I wish I hadn’t been afraid to live inline with how I felt, because by doing so I would have avoided so much chaos and confusion, resentment, and an overall feeling of obligation.
Growing up I always compared myself to everyone. I wasn’t as smart. I wasn’t as pretty. I wasn’t as athletic. I wasn’t as talented. I focused so much on what I wasn’t that I never gave much thought to what I was. For a long time I believed I was supposed to be better – to take what I was weak at and improve. But if I had focused on my strengths instead, enhancing what I was already good at, well, then I’d have had something other than what I wasn’t to believe in.
Blame it on the magazines, televisions shows, our culture, but even as a sixth grader I was under the impression that I was fat. And being fat wasn’t good. For the record, I wasn’t fat, but when a group of twelve-year-old boys make loud crashing noises as you walk by and snicker that you are it’s hard not to believe them. If I hadn’t been afraid of my body I would’ve said something to those boys; I wouldn’t have taken diet pills, slim fast, over exercised, gone on a rice diet or bad mouthed myself every minute I got. I wish I had believed in my body, seen it for the miraculous wonder that it is; seen my legs as a way to walk, my arms as a way to hug, and my lady parts as sexy. If I wouldn’t have been afraid of my body I would have learned to accept myself much earlier than I did.
What I Didn’t Know
When I was younger I was under the impression that I was supposed to know everything. And that if I didn’t know that it was better to pretend I did than to admit I didn’t. If I would’ve let myself admit to not knowing I would have learned so much more. I would have let myself become curious and investigate – it would have turned the world into something to explore instead of something to master.

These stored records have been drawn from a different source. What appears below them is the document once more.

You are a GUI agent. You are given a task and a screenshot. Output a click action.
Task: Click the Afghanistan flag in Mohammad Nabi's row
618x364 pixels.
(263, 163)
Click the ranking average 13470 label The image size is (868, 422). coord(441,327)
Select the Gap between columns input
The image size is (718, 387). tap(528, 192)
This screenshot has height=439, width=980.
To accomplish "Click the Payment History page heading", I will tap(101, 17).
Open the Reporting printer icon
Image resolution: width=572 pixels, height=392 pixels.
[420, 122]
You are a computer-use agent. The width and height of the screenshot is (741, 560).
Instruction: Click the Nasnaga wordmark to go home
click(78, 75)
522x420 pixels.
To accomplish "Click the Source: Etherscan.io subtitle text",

I don’t know if I went back and did it all over again with what I know now my life would be “better”, but I do know that having overcome these fears of my youth I’ve grown a heck of a lot.
What about for you? What are some of the things you wish you hadn’t been scared of? By remembering those moments you’re seeing first hand how you’ve overcome those fears or what may still be holding you back.